According to the BBC, the principles of this right were first exercised as far back to a
time that was even prior to the Magna Carta in 1215, where it was considered common
law by then with its Article 39, signed by King John, which states: “No free man shall be
taken or imprisoned…(and)…except upon the lawful judgment of his peers or the law of
the land” (A brief history, 2005, para. 9). This common law and its practice continued in
England until Parliament officially passed its right as the 1679 Habeas Corpus Act, and
amended and expanded it at times throughout the years that followed to provide the
King’s Bench justices a means of parliamentary review onto cases where petitioners felt
their protection of individual liberties may have been violated (Hashimoto, 2013).

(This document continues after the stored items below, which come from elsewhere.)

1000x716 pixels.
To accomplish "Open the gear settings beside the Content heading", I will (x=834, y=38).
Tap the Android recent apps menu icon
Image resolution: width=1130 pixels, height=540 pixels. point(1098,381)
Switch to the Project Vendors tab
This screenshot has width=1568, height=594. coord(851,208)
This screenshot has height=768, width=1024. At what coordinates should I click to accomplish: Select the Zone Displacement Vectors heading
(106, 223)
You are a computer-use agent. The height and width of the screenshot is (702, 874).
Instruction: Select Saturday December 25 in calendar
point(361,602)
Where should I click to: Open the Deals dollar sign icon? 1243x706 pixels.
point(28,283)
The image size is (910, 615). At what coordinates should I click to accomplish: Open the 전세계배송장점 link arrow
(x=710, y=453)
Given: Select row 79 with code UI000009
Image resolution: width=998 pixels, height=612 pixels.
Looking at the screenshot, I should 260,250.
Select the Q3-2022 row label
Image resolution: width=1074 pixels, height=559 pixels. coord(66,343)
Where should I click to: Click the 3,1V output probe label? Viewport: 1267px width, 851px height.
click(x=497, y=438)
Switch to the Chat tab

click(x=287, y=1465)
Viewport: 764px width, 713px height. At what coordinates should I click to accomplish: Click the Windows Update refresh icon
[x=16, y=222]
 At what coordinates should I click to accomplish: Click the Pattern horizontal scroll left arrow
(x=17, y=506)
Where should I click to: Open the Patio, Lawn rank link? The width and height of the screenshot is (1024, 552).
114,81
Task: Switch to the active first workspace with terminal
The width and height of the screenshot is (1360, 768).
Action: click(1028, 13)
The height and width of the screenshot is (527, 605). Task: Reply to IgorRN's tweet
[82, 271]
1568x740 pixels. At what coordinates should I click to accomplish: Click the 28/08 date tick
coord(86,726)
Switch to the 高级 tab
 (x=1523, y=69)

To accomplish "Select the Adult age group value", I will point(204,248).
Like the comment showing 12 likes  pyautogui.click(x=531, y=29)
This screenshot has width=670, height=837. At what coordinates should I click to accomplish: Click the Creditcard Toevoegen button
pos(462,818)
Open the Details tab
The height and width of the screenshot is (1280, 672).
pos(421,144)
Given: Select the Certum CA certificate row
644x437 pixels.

Years later in America after becoming an independent nation, the Founders
designed a system of government for the U.S. that included a Suspension Clause in
Article I, Section 9 of the U.S. Constitution, which states, “The Privilege of the Writ of
Habeas Corpus shall not be suspended, unless when in the Cases of Rebellion or Invasion
(of) the public Safety may require it” (Tyler, 2012, p. 903). This constitutional clause
preserves the same fundamental right for America that was protected by the courts in
Parliament. It provides each citizen with our minimum right to due process when we are
accused of violating any laws or crimes that we are apprehended and denied basic
liberties for doing.
It has an importance in American tradition that was once characterized by Chief
Justice John Marshall, who in 1830 stated it as the “great object (of the writ of habeas
corpus) is the liberation of those who may be imprisoned without sufficient cause”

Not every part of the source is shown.